由于大肠杆菌表达系统的不足，本申请人还构建了毕赤酵母高产菌株KM71(pPIC9K-GGH)，使GGH可以高效表达，并实现产业上的应用。本申请人将GGH与毕赤酵母的分泌型多拷贝质粒pPIC9K连接，线性化之后通过电转到毕赤酵母KM71中，通过G418筛选，经G418抗性筛选得到能耐受3mg/mL G418重组菌12株，耐受4mg/mLG418重组菌5株，进行甲醇诱导表达，筛选得到1株表达量高的重组菌KM71(pPIC9K-GGH)，表达量为162mg/L。

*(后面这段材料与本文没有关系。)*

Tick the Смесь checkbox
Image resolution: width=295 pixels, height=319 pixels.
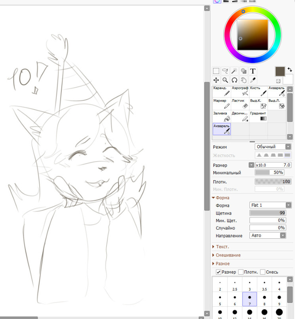pyautogui.click(x=263, y=272)
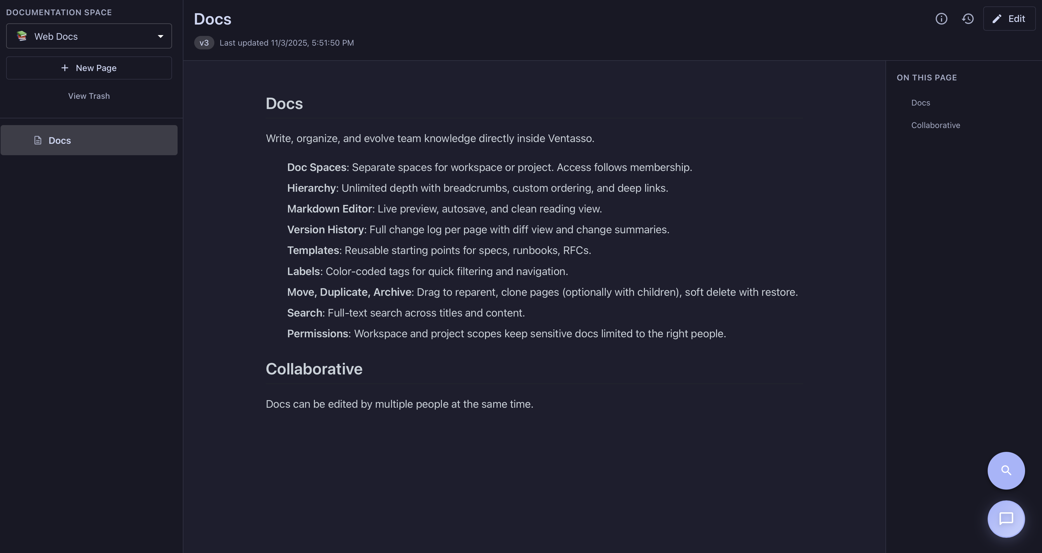1042x553 pixels.
Task: Jump to Collaborative section link
Action: [x=935, y=125]
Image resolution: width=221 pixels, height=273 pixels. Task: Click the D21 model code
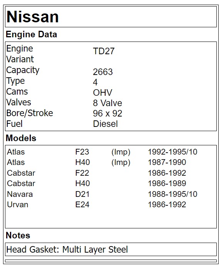(82, 194)
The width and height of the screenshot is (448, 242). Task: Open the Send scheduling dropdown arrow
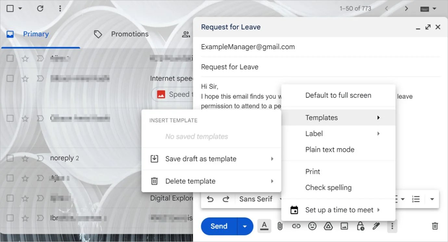tap(245, 226)
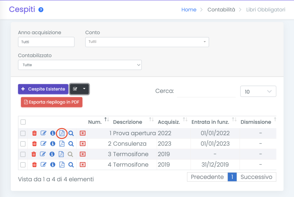Image resolution: width=294 pixels, height=197 pixels.
Task: Toggle the select-all checkbox in table header
Action: click(x=23, y=122)
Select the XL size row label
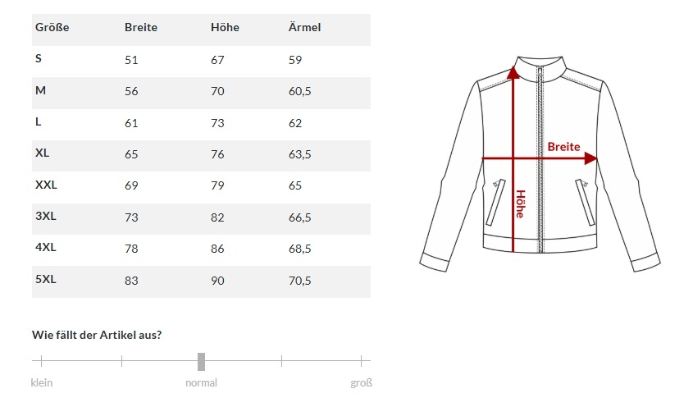The image size is (693, 407). pos(43,153)
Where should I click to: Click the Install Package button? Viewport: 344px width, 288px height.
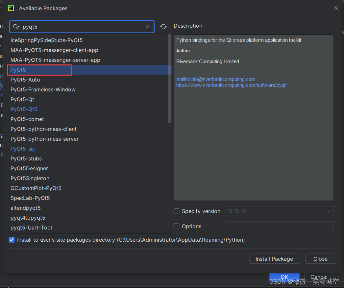(x=274, y=259)
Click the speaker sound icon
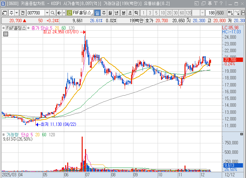 59,13
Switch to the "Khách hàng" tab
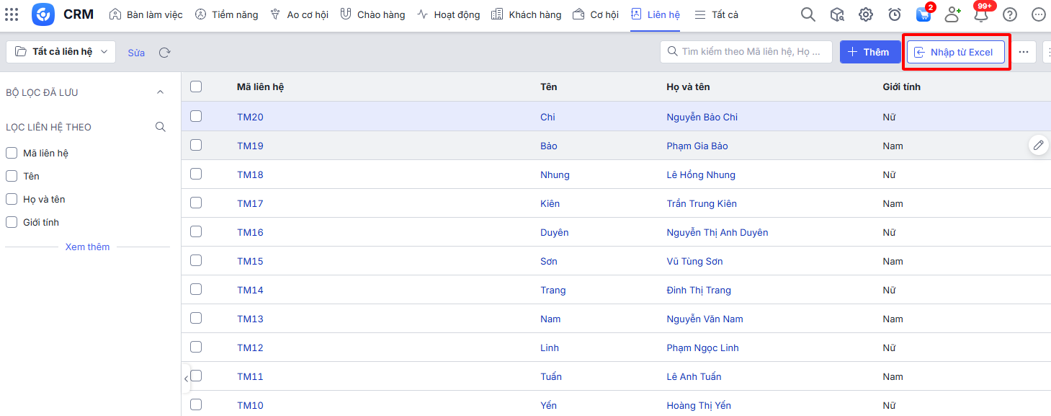 pyautogui.click(x=526, y=14)
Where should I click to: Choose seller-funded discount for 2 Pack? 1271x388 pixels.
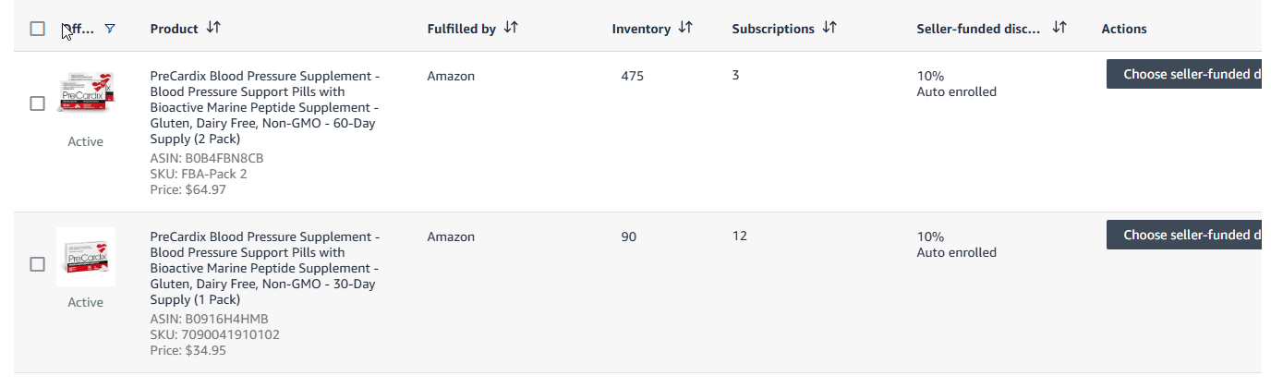pyautogui.click(x=1188, y=75)
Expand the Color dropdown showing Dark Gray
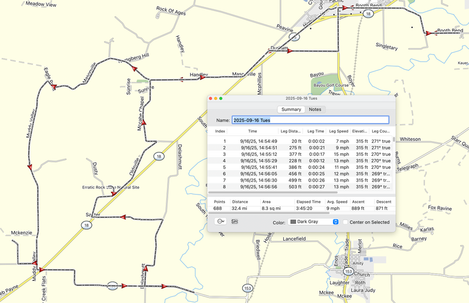 335,222
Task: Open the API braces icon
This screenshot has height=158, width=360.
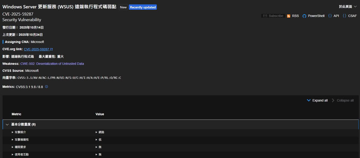Action: pyautogui.click(x=330, y=16)
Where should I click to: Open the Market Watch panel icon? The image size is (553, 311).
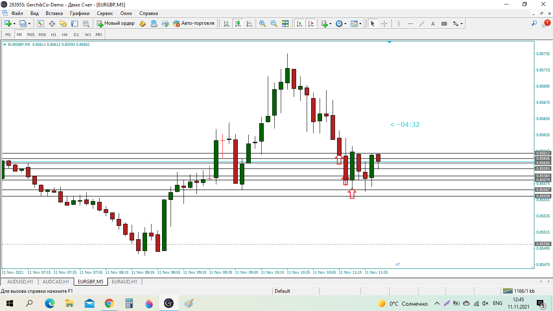[41, 24]
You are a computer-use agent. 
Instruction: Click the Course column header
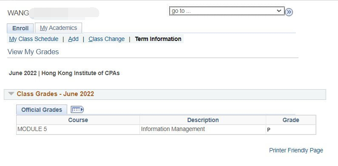click(x=78, y=120)
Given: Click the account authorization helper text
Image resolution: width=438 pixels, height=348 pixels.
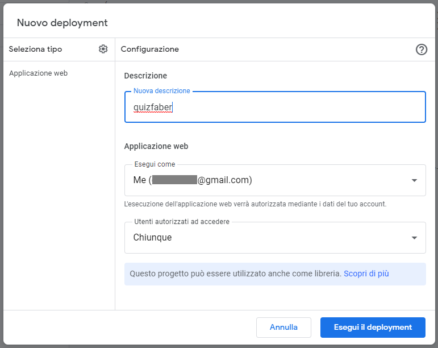Looking at the screenshot, I should [x=255, y=204].
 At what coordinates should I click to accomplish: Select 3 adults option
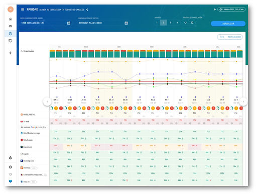pyautogui.click(x=170, y=23)
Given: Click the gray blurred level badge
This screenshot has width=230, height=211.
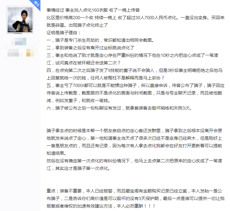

此外，申请人将获得的GGH进行了一系列的小鼠实验显示了该目标蛋白的具有良好的生物活性和较长的半衰期。GGH在体外对胰岛原代细胞有较好的刺激作用，在浓度45nmoL时增殖率为35.4％，与单体的GLP-1相差不大。在糖耐量实验中，GGH可以较好的控制小鼠的血糖水平，并且在给药72h后中、高剂量组仍然有生物活性，而单体的GLP-1在给药4h后就检测不到生物活性。

附图说明

附图1GGH融合基因序列

附图2在含4mg/mLG418的MD平板上长出的菌落表达情况

附图3PCR验证pPIC9K-GGH的KM71阳性转化子

附图4GGH的Western blot鉴定

附图5GGH对胰岛细胞的增殖作用

附图6不同时间小鼠的血糖增量

附图7GGH与其他类似物药效比较

具体实施方式

下面结合附图及实施例对本发明作进一步说明。

实施例1重组表达质粒pPIC9K-GGH的构建

本实施例中所使用的培养基配方如下：

LB培养基：胰蛋白胨10g/L，酵母提取物5g/L，氯化钠10mmol/L，pH 7.0。需要时使用前加入100μg/mL氨苄青霉素，固体培养基添加15g/L琼脂，用于大肠杆菌培养。